[[ Given passage, beginning ]]
Third, find a therapist who is skilled in working with people of color. I strongly recommend finding a therapist of color to work with, whose expertise fits your needs. When asking for referrals from your doctor or friends, ask specifically for a therapist of color. Drive out of your way, pay extra and go less frequently if you have to. To work with a therapist of color, you will be much more likely to be working with someone who has matured in their racial-ethnic identity and is competent to challenge the racial status quo of white-centered normativity. However, the field is dominated by white therapists; seeing a therapist of color may not be a feasible possibility for you. If you’re considering a white therapist, make efforts to find someone who has dealt with their own whiteness. Not only should they be culturally competent to serve you, but you want a therapist who has reckoned with their deep investment in whiteness, made themselves professionally accountable for structural racism and the invisibility of their whiteness, and has consciously committed to be an agent for social justice in their profession. Practically, I recommend considering a few preliminary indicators toward this end. The first is location. Zip codes are racially coded. The location of a therapist’s office indicates something about what kind of clients they want to market and make themselves accessible for. Find someone who has made their office easily accessible to a racially diverse population. The second tell is an all-white office. Try to avoid a place that ostensibly only employs white therapists; the institutional hegemony of whiteness and white solidarity is likely upheld with little to no structural accountability for white-centered normativity. Then, when you meet for an initial session, note whether or not they allow whiteness, their own and/or yours to remain unnamed. A therapist who is not addressing race-ethnicity in the first session is demonstrating their racial incompetence.
[[ Given passage, end ]]
[[ Recorded information, beginning ]]
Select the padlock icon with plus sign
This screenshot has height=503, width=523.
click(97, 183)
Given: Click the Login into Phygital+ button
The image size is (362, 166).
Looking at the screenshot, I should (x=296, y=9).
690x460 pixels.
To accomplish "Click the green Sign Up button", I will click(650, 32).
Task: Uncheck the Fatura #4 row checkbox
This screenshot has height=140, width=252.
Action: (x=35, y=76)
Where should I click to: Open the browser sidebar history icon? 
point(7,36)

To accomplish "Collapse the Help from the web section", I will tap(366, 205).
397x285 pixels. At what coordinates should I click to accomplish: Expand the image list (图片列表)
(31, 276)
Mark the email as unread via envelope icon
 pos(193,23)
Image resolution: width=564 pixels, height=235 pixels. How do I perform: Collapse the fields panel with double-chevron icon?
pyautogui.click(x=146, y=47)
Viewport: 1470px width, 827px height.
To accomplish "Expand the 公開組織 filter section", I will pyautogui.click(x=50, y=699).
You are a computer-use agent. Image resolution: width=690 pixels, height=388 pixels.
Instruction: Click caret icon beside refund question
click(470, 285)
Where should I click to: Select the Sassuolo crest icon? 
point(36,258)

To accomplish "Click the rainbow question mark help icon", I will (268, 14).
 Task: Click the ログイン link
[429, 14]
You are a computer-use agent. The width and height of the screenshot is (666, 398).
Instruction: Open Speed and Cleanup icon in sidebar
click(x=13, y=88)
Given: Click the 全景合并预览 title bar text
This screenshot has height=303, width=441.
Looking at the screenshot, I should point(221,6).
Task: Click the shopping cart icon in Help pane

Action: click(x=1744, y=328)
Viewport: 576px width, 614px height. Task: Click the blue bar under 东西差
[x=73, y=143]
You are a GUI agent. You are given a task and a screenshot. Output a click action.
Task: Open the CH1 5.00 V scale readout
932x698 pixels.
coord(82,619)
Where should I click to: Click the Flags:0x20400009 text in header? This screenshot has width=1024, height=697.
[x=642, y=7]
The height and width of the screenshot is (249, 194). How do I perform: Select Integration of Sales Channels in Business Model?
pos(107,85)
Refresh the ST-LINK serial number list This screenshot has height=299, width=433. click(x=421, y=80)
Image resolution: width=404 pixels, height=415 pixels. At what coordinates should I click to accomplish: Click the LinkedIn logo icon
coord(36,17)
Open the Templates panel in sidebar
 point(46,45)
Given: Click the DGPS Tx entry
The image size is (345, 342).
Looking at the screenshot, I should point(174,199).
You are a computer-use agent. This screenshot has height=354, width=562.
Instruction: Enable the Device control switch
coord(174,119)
[[ Recorded information, end ]]
> _Using the information_:
1. List the preliminary indicators that the passage on choosing a therapist says to consider when looking for a white therapist who has dealt with their own whiteness.
2. Extend the passage on choosing a therapist, starting right after its final sentence.
Nothing in the stored data is needed for this work.

> _Activity answers_:
1.
- The location of the therapist's office, and whether it is easily accessible to a racially diverse population.
- Whether the office is all-white, employing only white therapists.
- Whether, in the initial session, the therapist allows whiteness (their own and/or yours) to remain unnamed.

2.
A GOOD THING FOR US ALL
We are living in a cultural moment in which therapy has currency. Popular culture has embraced therapy as a social good, medical insurance plans increasingly cover individual sessions, and neighborhood schools have therapists on staff just like school nurses. Therapy is taken for granted to be a Good Thing to Do. What I’m asserting is not that therapy is not a good thing; rather, that it is a complicated thing, made complex by the same injustices and oppressive forces that we encounter in every institution in this land. Even as you work toward change in your personal life, may you continue to give thoughtful care and committed action toward changing the therapy space to be a truly healing place for us all.